Mówi się o nim, że zawsze spada na cztery łapy. Pakował się w niejedną opresję, ale na dłuższą metę okazywało się, że przez każdą z nich przechodził niemal suchą stopą. Wszyscy mają nadzieję, że tym razem będzie podobnie.

Jak informują od kilku dni niezliczone portale nie tylko sportowe, czeski trener, a wcześniej skoczek, Antonin Hajek, od ponad miesiąca nie daje znaku życia. Rekordzista Czech w długości lotu miał udać się do Malezji, gdzie słuch po nim zaginął. Czeskie media snują różne możliwe scenariusze odnośnie tego, co stać się mogło z Hajkiem. Wśród nich są również te najbardziej tragiczne, na szczęście nie potwierdził ich żaden oficjalny organ.
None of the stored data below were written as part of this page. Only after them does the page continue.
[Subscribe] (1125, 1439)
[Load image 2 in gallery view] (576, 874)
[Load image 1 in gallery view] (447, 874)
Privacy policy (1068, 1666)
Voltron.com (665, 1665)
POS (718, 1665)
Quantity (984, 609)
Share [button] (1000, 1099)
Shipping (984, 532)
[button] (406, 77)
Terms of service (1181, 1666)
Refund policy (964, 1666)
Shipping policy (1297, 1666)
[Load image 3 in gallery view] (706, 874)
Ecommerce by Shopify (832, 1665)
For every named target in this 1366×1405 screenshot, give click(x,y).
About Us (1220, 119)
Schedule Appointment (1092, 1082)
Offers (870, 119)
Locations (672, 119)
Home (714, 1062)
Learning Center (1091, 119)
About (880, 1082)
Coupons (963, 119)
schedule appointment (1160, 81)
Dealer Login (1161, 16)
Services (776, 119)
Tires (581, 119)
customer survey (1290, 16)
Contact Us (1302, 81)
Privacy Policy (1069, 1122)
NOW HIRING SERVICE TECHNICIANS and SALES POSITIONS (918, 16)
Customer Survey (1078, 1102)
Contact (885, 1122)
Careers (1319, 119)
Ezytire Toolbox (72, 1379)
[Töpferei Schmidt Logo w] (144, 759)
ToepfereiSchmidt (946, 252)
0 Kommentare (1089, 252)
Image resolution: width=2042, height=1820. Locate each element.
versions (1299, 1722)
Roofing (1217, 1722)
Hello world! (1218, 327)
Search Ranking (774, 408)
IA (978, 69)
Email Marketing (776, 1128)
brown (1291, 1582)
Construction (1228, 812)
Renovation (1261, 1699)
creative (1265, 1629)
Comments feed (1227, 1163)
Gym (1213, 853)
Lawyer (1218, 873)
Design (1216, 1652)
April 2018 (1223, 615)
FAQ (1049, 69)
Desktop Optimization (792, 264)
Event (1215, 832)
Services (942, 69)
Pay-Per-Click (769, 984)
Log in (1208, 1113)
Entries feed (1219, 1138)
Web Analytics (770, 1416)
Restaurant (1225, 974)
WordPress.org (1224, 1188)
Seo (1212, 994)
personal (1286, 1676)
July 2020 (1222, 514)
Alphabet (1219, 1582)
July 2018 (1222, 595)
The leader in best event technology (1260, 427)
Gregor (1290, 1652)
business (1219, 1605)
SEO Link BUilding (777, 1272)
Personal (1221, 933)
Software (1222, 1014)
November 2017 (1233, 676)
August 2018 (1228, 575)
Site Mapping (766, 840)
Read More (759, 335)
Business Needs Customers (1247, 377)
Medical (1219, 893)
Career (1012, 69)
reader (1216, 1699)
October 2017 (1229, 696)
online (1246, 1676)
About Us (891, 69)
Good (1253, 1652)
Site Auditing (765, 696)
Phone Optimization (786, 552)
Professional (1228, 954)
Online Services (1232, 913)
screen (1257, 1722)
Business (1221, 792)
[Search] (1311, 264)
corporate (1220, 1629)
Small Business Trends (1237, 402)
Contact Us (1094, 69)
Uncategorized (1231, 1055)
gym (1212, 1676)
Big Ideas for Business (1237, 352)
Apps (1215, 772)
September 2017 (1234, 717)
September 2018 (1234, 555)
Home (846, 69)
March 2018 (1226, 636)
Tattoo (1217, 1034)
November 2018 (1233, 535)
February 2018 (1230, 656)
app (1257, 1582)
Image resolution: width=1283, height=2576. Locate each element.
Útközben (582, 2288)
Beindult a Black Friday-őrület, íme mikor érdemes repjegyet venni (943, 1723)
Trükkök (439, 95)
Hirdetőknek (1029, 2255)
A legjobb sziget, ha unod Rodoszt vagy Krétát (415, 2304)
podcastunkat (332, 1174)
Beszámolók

Życie i kariera Antonina Hajka to nieustanny rollercoaster. W 2008 roku młody jeszcze zawodnik miał poważny wypadek samochodowy, z którego cudem uszedł z życiem. - Na zakręcie straciłem kontrolę nad samochodem - relacjonował. - Samochód jechał w kierunku zbocza, a potem nastąpiło to straszne uderzenie. Nawet nie wiem po jakim czasie odzyskałem przytomność. Leżałem na drodze i chciałem wstać, ale nie mogłem ruszać nogami. Namacałem telefon w kieszeni i zadzwoniłem do ojca. Za kilka minut już była na miejscu karetka. Lekarze mówili, że byłem bliski śmierci.

Hajek winą za całe zdarzenie obarczał dziury w asfalcie, niemniej w czeskim środowisku otwarcie mówi się o tym, że bezpośrednia przyczyna wypadku była zgoła inna, a wina prowadzącego auto została zamieciona pod dywan. Tonda, jak nazywają go w Czechach, wrócił na skocznię i wtedy paradoksalnie zaczął się najlepszy okres jego kariery. Nieustannie jednak sprawiał problemy wychowawcze, swoim zachowaniem mnożył siwe włosy na głowach przełożonych. W 2015 roku poinformował o zakończeniu kariery, podając jako przyczynę problemy zdrowotne. Prawda była jednak inna.

Jak informuje portal Expres.cz Hajek, został wyrzucony z kadry i z klubu Dukla Liberec za niesportowy tryb życia. Nie rokował żadnych nadziei na poprawę. - W skokach trzeba naprawdę ciężko pracować, niektórych zachowań u niego nie można było w nieskończoność ignorować - mówił wówczas prezes Dukli Michael Georgiev. Po jakimś czasie powrócił na łono macierzystej federacji już jako trener męskiej, a potem kobiecej kadry. 

W czasie swojej pracy ze skoczkiniami nawiązał romans z podopieczną, Karoliną Indrackovą. Bieżący rok spędzał głównie na sali sądowej podczas burzliwych rozpraw rozwodowych. To właśnie problemy osobiste miały być powodem, dla których Hajek zdecydował się na daleką podróż do Azji, z której jak dotąd nie wrócił.

Antonin oprócz trudnego charakteru posiadał niewątpliwy talent do skoków narciarskich, którego jednak w całości zdecydowanie nie wykorzystał. W 2010 roku zajął siódme miejsce podczas konkursu na dużej skoczni rozgrywanego w ramach igrzysk w Vancouver. Miesiąc później był ósmy na mistrzostwach świata w lotach w Planicy. Sześciokrotnie plasował się w czołowej dziesiątce zawodów Pucharu Świata, dwukrotnie była to lokata tuż za podium. Trzy razy stawał na pudle Letniego Grand Prix, wielokrotnie w zawodach niższej rangi.